Das Erstgericht gab dem Klagebegehren ‑ ohne die Unschlüssigkeitsfrage zu erörtern ‑ im Ausmaß von 24.113,89 EUR sA Folge und wies das Mehrbegehren unbekämpft ab.

Das Berufungsgericht hob dieses Urteil auf, trug dem Erstgericht die neuerliche Entscheidung nach Verfahrensergänzung auf und sprach aus, dass der Rekurs an den Obersten Gerichtshof zulässig sei. Es ging von der Unschlüssigkeit der Klage aus, weil der Kläger beim pauschal geltend gemachten Teilanspruch nicht klargestellt habe, welche Teile der einzelnen Anspruchspositionen seines Begehrens vom begehrten Pauschalbetrag erfasst sein sollen. Ungeachtet des Umstands, dass das Gericht nicht zur Erörterung eines Vorbringens gezwungen sei, dessen Schwächen bereits der Prozessgegner aufgezeigt habe, müsse das Berufungsgericht das Urteil mit dem Auftrag an das Erstgericht aufheben, die Verbesserung des Begehrens beim Kläger zu veranlassen, widrigenfalls das Berufungsverfahren mangelhaft sei.

Die Zulässigkeit des Rekurses begründete das Berufungsgericht mit dem Hinweis, es fehle höchstgerichtliche Rechtsprechung zur Frage, ob das Ersturteil aufzuheben sei, um dem Kläger die Verbesserung seines Begehrens zu ermöglichen, wenn der Beklagte die mangelnde Schlüssigkeit bereits in erster Instanz eingewendet hat.

In seinem Rekurs führte der Beklagte aus, es gebe zur vom Berufungsgericht aufgeworfenen erheblichen Rechtsfrage Divergenzen in der höchstgerichtlichen Judikatur.

Rechtliche Beurteilung

Aufgrund des Zulässigkeitsausspruchs des Berufungsgerichts iSd § 519 Abs 1 Z 2 ZPO ist dessen Aufhebungsbeschluss grundsätzlich anfechtbar, bedarf zu seiner Überprüfung durch den Obersten Gerichtshof allerdings der Geltendmachung einer erheblichen Rechtsfrage von der Qualität des § 502 Abs 1 ZPO. Gemäß § 526 Abs 2 ZPO ist der Oberste Gerichtshof bei Prüfung der Zulässigkeit des Rekurses nicht an die Beurteilung der zweiten Instanz gebunden. Ist eine erhebliche Rechtsfrage nicht zu lösen, ist der Rekurs zurückzuweisen, was hier der Fall ist. Die Begründung dieser Zurückweisung kann sich auf die Zurückweisungsgründe beschränken (§ 528a iVm § 510 Abs 3 ZPO):

1. Fehler des Berufungsgerichts bei der Anwendung der richterlichen Anleitungspflicht fallen nicht unter den Revisionsgrund der unrichtigen rechtlichen Beurteilung, sondern unter jenen der Mangelhaftigkeit des Verfahrens nach § 503 Z 2 ZPO (RIS‑Justiz RS0037095).

● **Gegebene Daten**:

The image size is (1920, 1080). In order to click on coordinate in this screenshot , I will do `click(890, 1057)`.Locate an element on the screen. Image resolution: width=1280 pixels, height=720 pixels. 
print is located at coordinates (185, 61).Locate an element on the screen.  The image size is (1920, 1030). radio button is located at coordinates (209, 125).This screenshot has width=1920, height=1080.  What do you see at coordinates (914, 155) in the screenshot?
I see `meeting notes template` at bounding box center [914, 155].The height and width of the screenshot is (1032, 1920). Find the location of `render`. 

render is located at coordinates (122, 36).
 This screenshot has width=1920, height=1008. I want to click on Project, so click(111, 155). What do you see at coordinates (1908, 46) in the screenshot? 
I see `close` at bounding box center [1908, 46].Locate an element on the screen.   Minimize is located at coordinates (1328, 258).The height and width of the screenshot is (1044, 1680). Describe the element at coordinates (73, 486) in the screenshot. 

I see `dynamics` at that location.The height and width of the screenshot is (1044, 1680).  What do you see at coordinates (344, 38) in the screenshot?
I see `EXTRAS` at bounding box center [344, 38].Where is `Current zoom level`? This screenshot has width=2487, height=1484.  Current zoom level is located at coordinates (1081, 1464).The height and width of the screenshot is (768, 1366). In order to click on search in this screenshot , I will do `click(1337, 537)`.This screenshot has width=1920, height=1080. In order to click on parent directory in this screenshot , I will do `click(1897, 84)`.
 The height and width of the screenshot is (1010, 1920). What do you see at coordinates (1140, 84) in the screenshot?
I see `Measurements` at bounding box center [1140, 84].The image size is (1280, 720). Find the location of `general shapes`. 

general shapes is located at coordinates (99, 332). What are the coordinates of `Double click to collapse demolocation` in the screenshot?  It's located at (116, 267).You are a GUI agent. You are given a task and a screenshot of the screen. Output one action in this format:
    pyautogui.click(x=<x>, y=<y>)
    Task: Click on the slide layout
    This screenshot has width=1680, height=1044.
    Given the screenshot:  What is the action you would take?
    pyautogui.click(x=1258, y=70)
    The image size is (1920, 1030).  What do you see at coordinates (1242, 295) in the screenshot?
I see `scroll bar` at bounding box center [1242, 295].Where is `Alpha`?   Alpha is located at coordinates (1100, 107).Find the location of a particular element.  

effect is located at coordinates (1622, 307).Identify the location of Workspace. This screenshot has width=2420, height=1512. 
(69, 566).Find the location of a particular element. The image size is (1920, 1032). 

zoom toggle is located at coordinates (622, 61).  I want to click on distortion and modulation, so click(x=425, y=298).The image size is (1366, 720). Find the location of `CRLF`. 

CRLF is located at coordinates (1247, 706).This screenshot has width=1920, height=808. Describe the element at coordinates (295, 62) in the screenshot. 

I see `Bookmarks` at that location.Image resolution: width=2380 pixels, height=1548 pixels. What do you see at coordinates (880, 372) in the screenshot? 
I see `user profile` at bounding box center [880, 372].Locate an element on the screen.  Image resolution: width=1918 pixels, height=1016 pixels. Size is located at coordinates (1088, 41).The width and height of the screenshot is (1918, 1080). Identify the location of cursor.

● **Zu erledigen**:
a - Welche Paragraphen der ZPO nennt der Gerichtstext? Gib alle an.
b - In welcher Höhe gab das Erstgericht der Klage laut Gerichtstext statt?
c - Führe den Gerichtstext nach seinem letzten Satz fort.

● **Ergebnisse**:
a -
- § 519 Abs 1 Z 2 ZPO
- § 502 Abs 1 ZPO
- § 526 Abs 2 ZPO
- § 528a ZPO
- § 510 Abs 3 ZPO
- § 503 Z 2 ZPO

b - Im Ausmaß von 24.113,89 EUR sA.

c -
2. Eine vom Berufungsgericht aufgetragene zusätzliche Erörterung des Prozessstoffs kann aber niemals einen Verfahrensmangel im Rechtssinne darstellen, ist diese doch schon begrifflich nicht geeignet, die erschöpfende Erörterung und gründliche Beurteilung der Streitsache zu hindern (6 Ob 156/08x SZ 2008/104; RIS‑Justiz RS0043049; RS0037095 [T10]). Ein Verfahrensmangel kann immer nur in einem „zu wenig“, niemals in einem „zu viel“ an Verfahrensergebnissen liegen (vgl RIS‑Justiz RS0125622 im Zusammenhang mit der Wiedereröffnung einer Verhandlung). Dem widerspricht auch nicht die Judikaturlinie, dass eine Verletzung des Neuerungsverbots § 503 Z 2 ZPO verwirklicht (RIS‑Justiz RS0112215), weil der darin gelegene Verfahrensmangel dort eine unzutreffende rechtliche Beurteilung der Streitsache zur Folge hat.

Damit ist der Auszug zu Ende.